Die SPD und die Kopftuchdebatte: Ja zum Kopftuchverbot
Der SPD-Fraktionsvorsitzende Raed Saleh stellt sich der SPD-Mitgliederbefragung – und stimmt dort mit Ja für das Neutralitätsgesetz.
Mit einem klaren Ja zur Beibehaltung des Neutralitätsgesetzes überraschte jetzt der Berliner SPD-Fraktionsvorsitzende Raed Saleh Teile der eigenen Partei und die Opposition. In den veröffentlichten Antworten des SPD-Vorsitzenden Jan Stöß sowie Salehs auf die zwölf Fragen, die die SPD ihren 17.000 Berliner Mitgliedern zur Abstimmung des Wahlprogramms für die Berlin-Wahl 2016 stellt, beantworten beide die Frage, ob religiöse Neutralität im Staatsdienst beibehalten werden soll, mit einem Ja.

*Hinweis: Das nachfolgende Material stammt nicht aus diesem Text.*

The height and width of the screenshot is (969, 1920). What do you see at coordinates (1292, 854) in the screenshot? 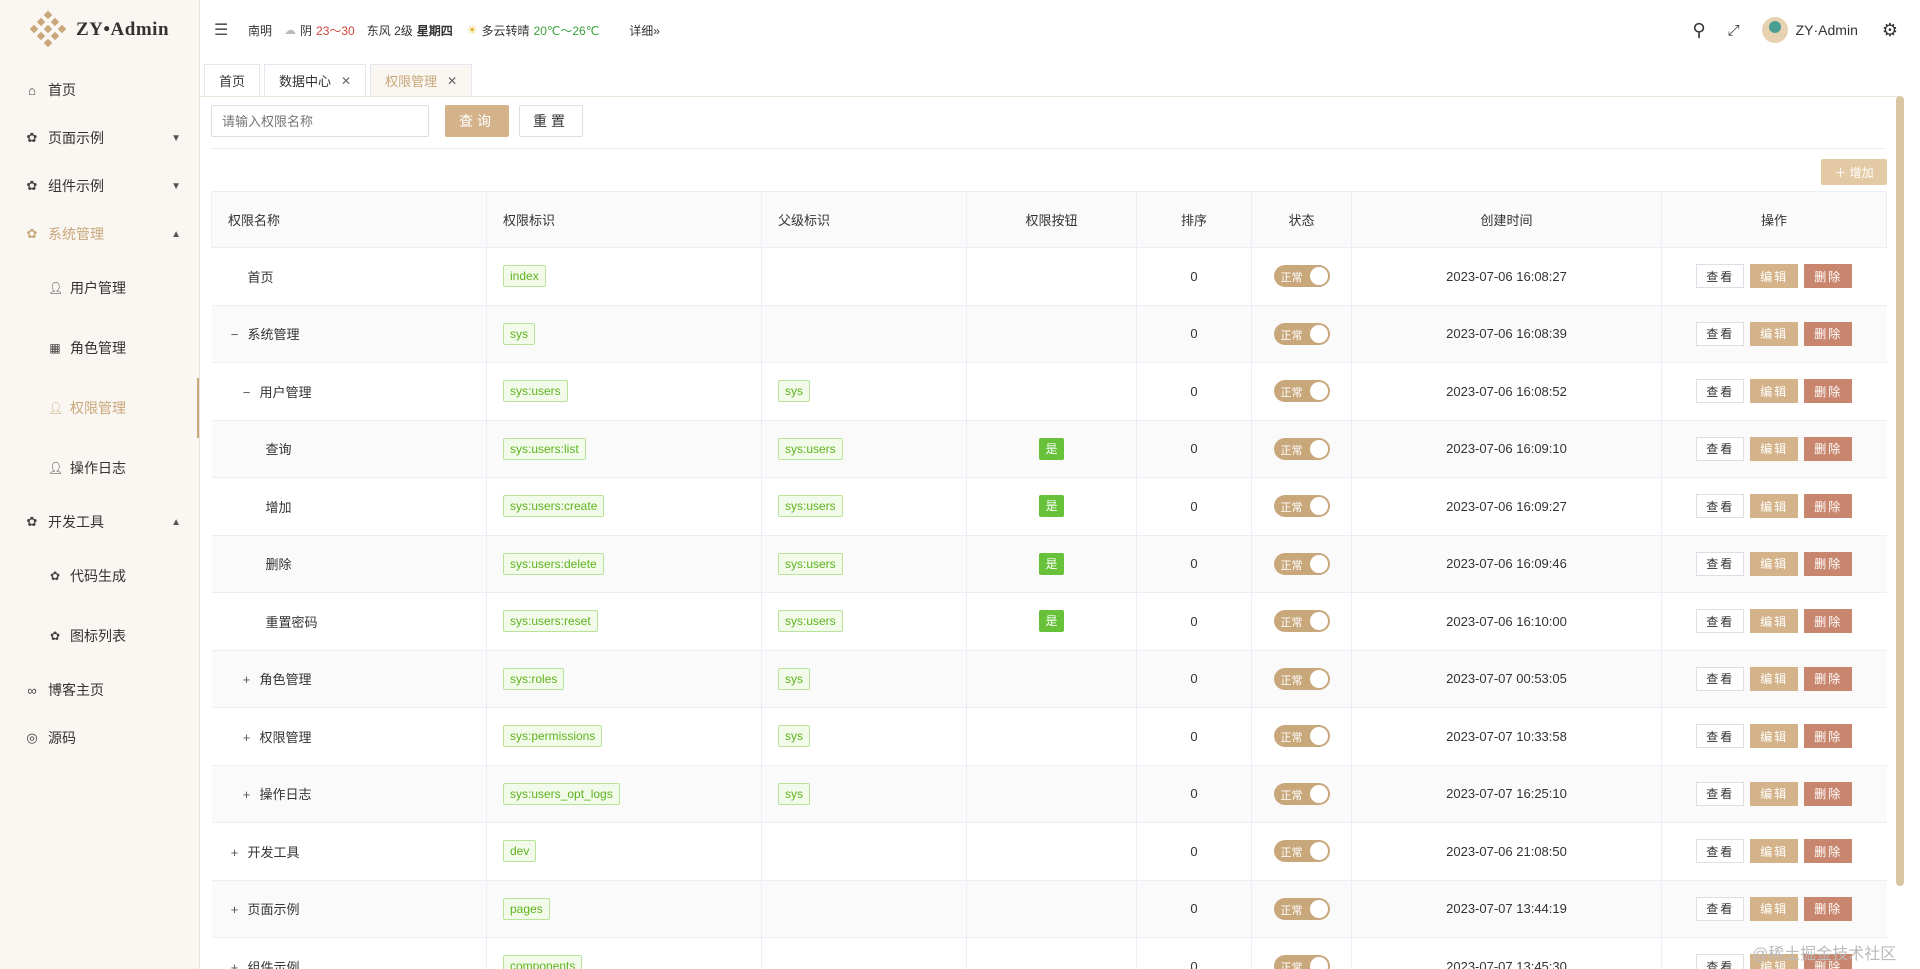
I see `status-label: 正常` at bounding box center [1292, 854].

In Stöß’ Fall wenig überraschend: Der vertritt diese Haltung, seit im März ein Urteil des Bundesverfassungsgerichts das Kopftuchverbot für Lehrerinnen in Nordrhein-Westfalen ausgehebelt und damit die Debatte um religiöse Neutralität von Staatsbediensteten auch in Berlin wieder entfacht hat. Saleh dagegen hatte bislang eine Überarbeitung des in Berlin seit 2005 geltenden Neutralitätsgesetzes befürwortet.
Anders als viele andere Landesgesetze – auch das in NRW – verbietet das Berliner Gesetz nicht ausschließlich das islamische Kopftuch, sondern alle Symbole religiöser Zugehörigkeit. Das Verbot gilt etwa für LehrerInnen, RichterInnen und PolizistInnen. Da so nicht bestimmte Weltanschauungen gegenüber anderen benachteiligt werden, prüft die Senatsverwaltung für Inneres derzeit, ob das Verfassungsgerichtsurteil in Berlin überhaupt Gesetzesänderungen erforderlich macht.
„Konkrete Bedrohung“
Ein Gutachten des Wissenschaftlichen Parlamentsdienstes des Abgeordnetenhauses kam allerdings bereits im Juli zu dem Schluss, dass mindestens das Kopftuchverbot für Lehrerinnen aufgehoben werden müsse. Die Gutachter nahmen die Argumentation des Verfassungsgerichts auf, dass ein pauschales Verbot die Religionsfreiheit einschränke. Es müsse im Einzelfall eine „konkrete Bedrohung des Schulfriedens“ nachzuweisen sein.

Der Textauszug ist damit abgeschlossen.